直到最近一次的三个月前,又一个中年人来到这里询问关于先祖的事情,这人不问水珠,又问起了什么时间阵盘,这些东西从来都没有听说过。
三人知道管勋说的这个人就是陈飞,冯旭瞳孔收缩,恨恨道:“这个兔崽子,居然什么东西都敢打量,早晚一天,道爷要扒了他的皮。”
秦振轻咳一声,又询问起对方,是否将《仰观星书》的秘密告诉了之前的几人,管勋摇摇头,表示并没有。
冯旭问道:“你为什么不对他们说起这书,却唯独告诉我们三人呢?”
“先祖的藏书大部分都被人盗走了,留下的这本著作鲜有人知,除我管家人,外人不可能知晓。我能感觉出来,你们是真的仰慕先祖,所以才告诉你们。”
钱金笑着说道:“恐怕还是冯旭回答上了你的提问吧?”
几人相视一笑。随后,冯旭询问管勋,现在能否让三人看看他的孙子管昊翀,毕竟只有真正看到孩子,才能知道到底问题出在了哪儿。
管勋没想到几人不问《仰观星书》,而是直接关心起他的孙子,内心更加坚定地认为这次应该是遇到高手,而且是善人了。
事不宜迟,三人起身,收拾一下就要陪同管勋去往他的家中。门外,蔡良正在低头看着手机,见秦振三人出来,赶忙迎了上来。
秦振笑着传音告诉蔡良,目前先不用打听消息了,等他们将手头的事情办妥后,一定会满足蔡良一个愿望的,当然,这个愿望绝对不能太离谱。
蔡良怔怔地站在门口,他明明没有看到秦振对自己说话,可是为什么声音会传到自己的耳中。等他回过神来后,面前的四人已经走远了。
突然,一股巨大的幸福感将蔡良差点给砸晕,本来之前他见钱金是个神卜,还想问对方关于自己将来的财运如何,现在想来,这种白痴问题绝对不要问。
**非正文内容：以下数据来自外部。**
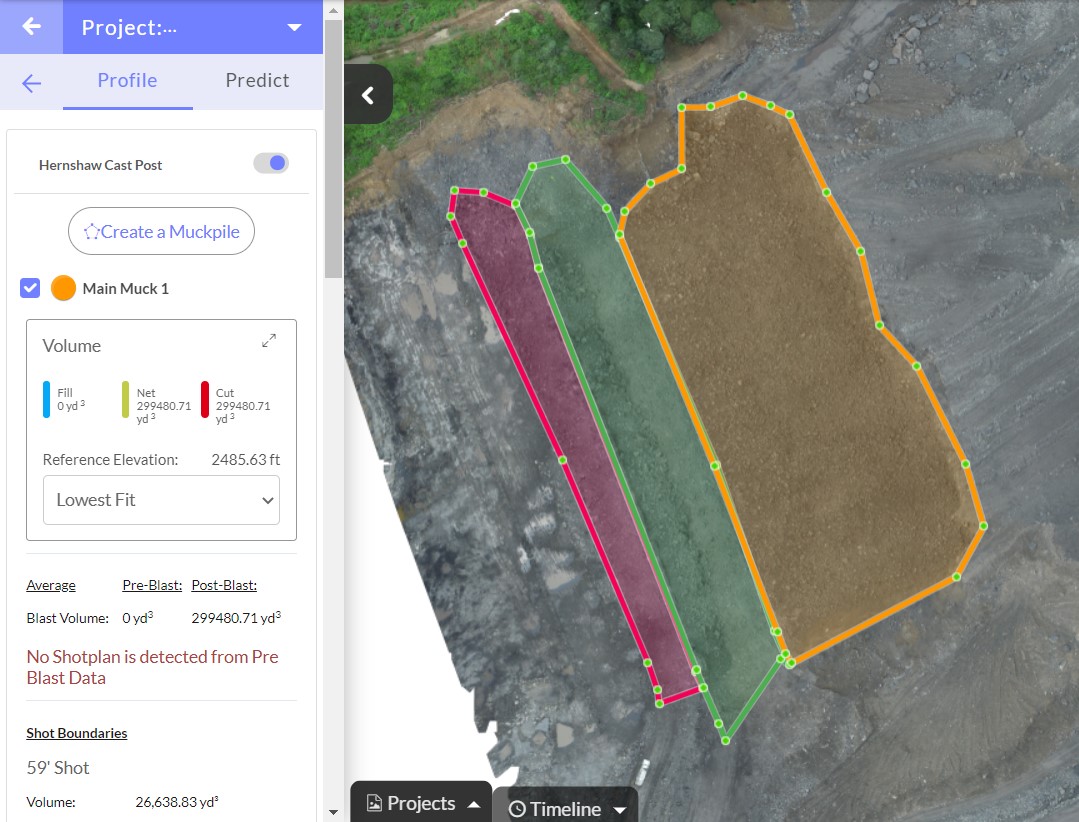Expand the Projects panel caret
Screen dimensions: 1079x822
tap(474, 804)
他记得,上次自己谈到钱的时候,钱金可是很生气的,还告诉他要慎言,现在想来,对方的一挂恐怕不是自己花钱能承受得起的。
突然,蔡良很后悔,当初为何要问钱金那样一个白痴问题,简直纯属是浪费一次宝贵的机会,这三人跟着林家老二来的,可能是泛泛之辈吗?
蔡良在后悔的同时,又羡慕起林慧振来,难怪人家高自己好几个档次,别的不说,就冲人家的交际圈,就不是自己能够相比的。
好在这次通过自己的努力,才得到了秦振三人的肯定,这天赐的宝贵机会,自己一定要想一个对自己最有利的问题来求对方。
秦振三人跟随管勋来到了他的住处,三间瓦房映入几人的视线中,可以看出,管勋的家境不是很好,房子已经有了年代感,显然已经年久失修。
管勋告诉几人,这房子还是儿子和儿媳在世时,挣钱盖的。如今这么多年过去了,房子还是老样子。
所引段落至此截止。